Federal investigators found that one Buffalo school official referred 4,434 students into speech therapy in a single day without talking to them or reviewing their records. A nursing home operator took $1.5 million in salary and profit the same year that he was fined for neglecting the home's residents.
These cases involve more than the theft or misuse of public dollars. They represent a threat to Medicaid programs themselves, which in millions of cases provide needed services to people who cannot afford health, dental or nursing home care.
What The Times found was that New York state has been negligent and penny-wise, pound-foolish in monitoring its Medicaid program. There is a bright spot in the report -- but not for New York taxpayers, rather for Ohioans.

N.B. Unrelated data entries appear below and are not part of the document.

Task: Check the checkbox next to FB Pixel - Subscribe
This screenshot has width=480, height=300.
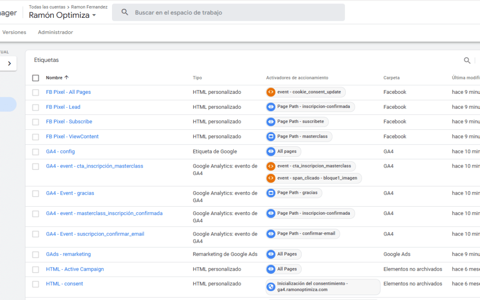Action: [36, 121]
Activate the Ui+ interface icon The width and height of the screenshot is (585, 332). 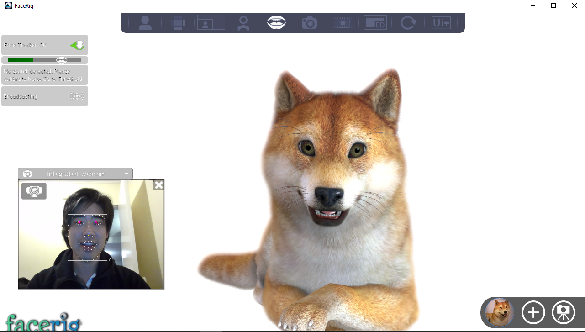(441, 22)
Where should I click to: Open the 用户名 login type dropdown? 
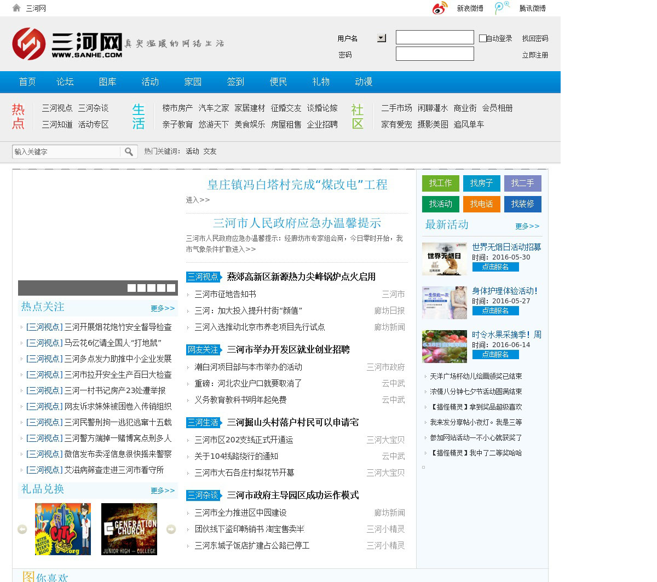tap(382, 38)
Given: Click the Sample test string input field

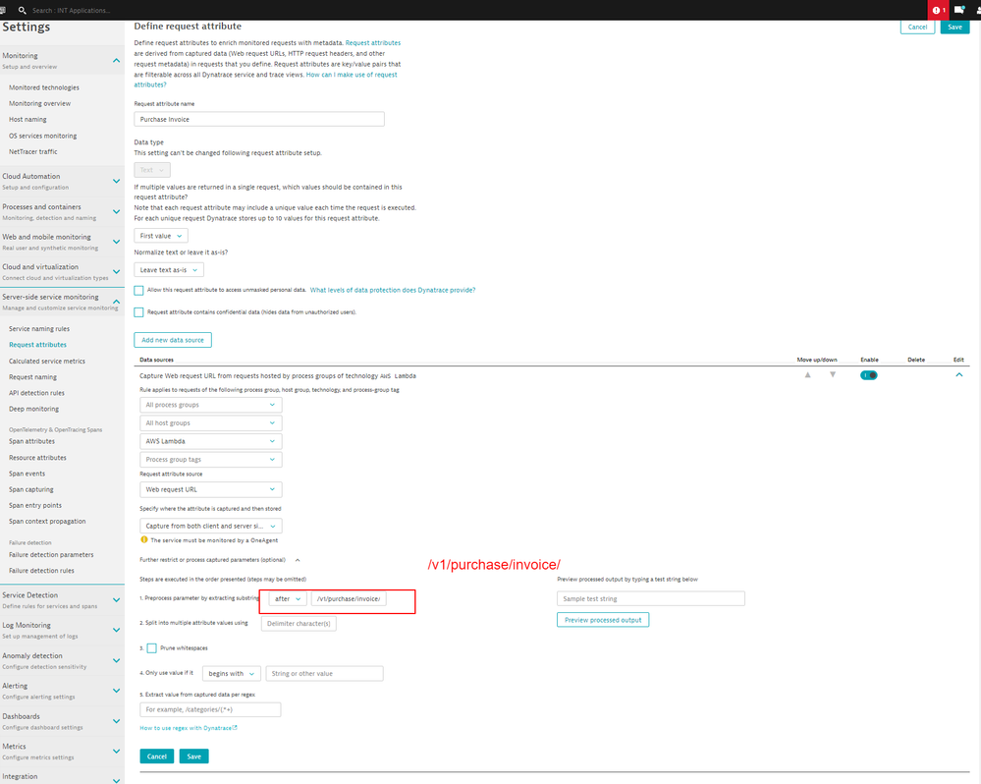Looking at the screenshot, I should coord(650,598).
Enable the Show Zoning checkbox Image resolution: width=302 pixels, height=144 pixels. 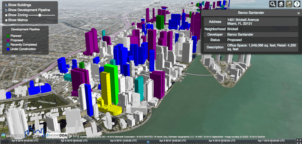[x=6, y=15]
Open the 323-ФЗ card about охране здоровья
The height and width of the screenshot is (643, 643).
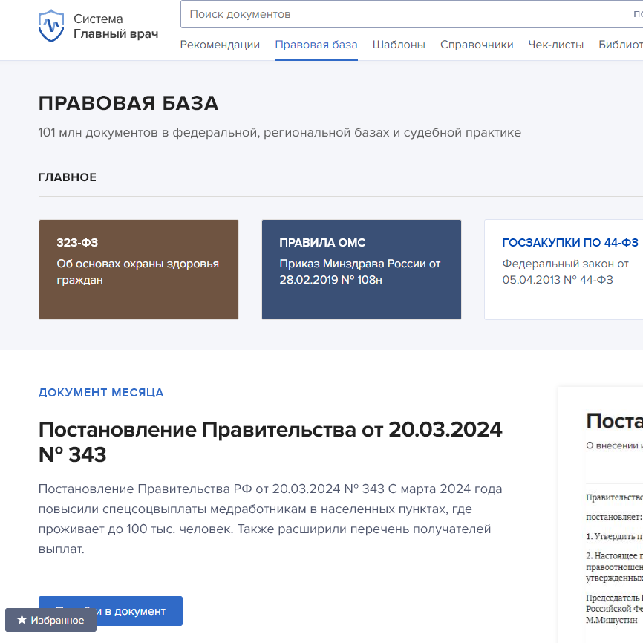(138, 269)
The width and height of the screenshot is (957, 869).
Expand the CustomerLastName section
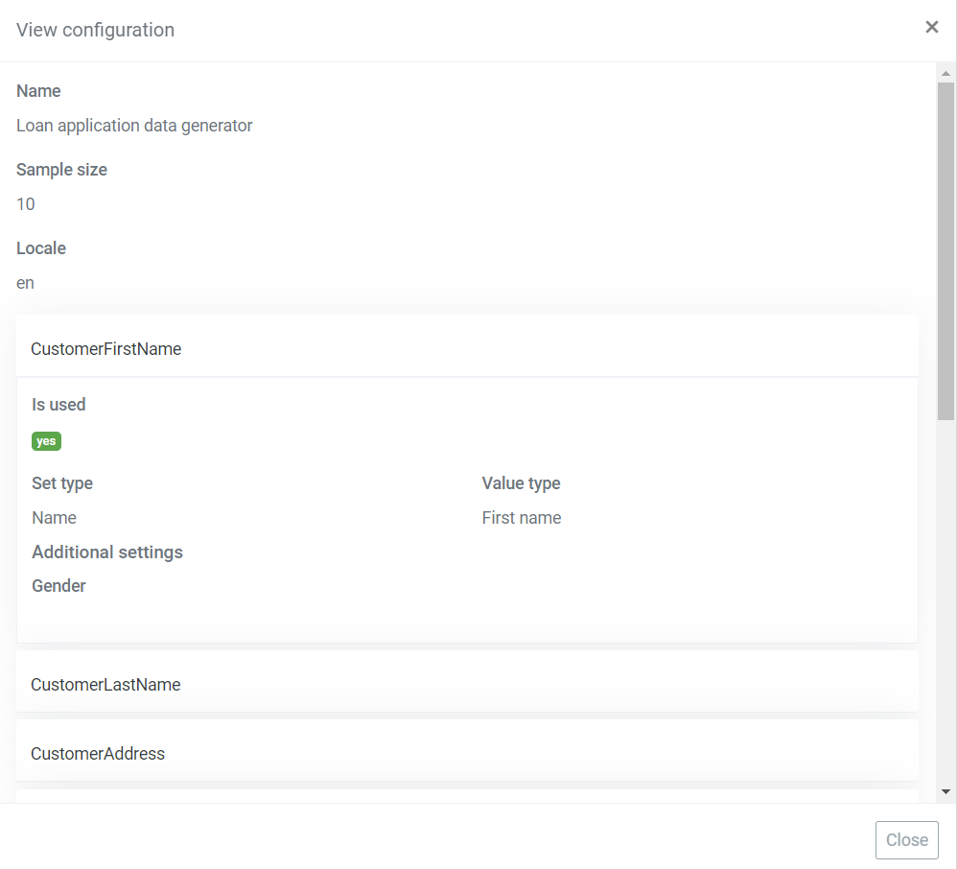(x=467, y=685)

In a comparison of Medicaid enforcement efforts The Times did between New York and five others states, Ohio came out on top. For instance, in a year that New York spent $44.5 billion on Medicaid, it performed only 95 on-site audits of service provides. Ohio, which spend a fourth of what New York did ($10.6 billion), conducted four times as many audits (393). Likewise, New York referred only 37 cases to prosecutors, while Ohio referred 112.
The office of State Auditor Jim Petro says Ohio has gotten even more aggressive in recent years in pursuing Medicaid fraud. Since Petro has taken office in 2002, it has recovered $54.7 million in misspent Medicaid money. In the previous eight years, about $35 million was recovered.
States take note
In these times of tight economics, no state, from Maine to California or from Florida to Washington, can afford to allow Medicaid providers to rip off even a small proportion of these expenditures.
Petro suggests that a complete reorganization of state government may be necessary to get better control of spending, not only for Medicaid, but in dozens of other areas. And he may be right.
Too many different state departments are dolling out Medicaid services, which makes it more difficult to keep track of where the money is going and whether the state is getting its money's worth.
As encouraging as Ohio's figure may be, at least in comparison to New York's, more can and should be done.
For every dollar that is diverted into the pocket of an unscrupulous health care provider, a poor senior citizen or a child is likely to be deprived of therapy or treatment that he or she needs and should get.
Such abuses are not as visible as a New York dentist who claims to have treated nearly a thousand patients in a day, but they are intolerable nonetheless.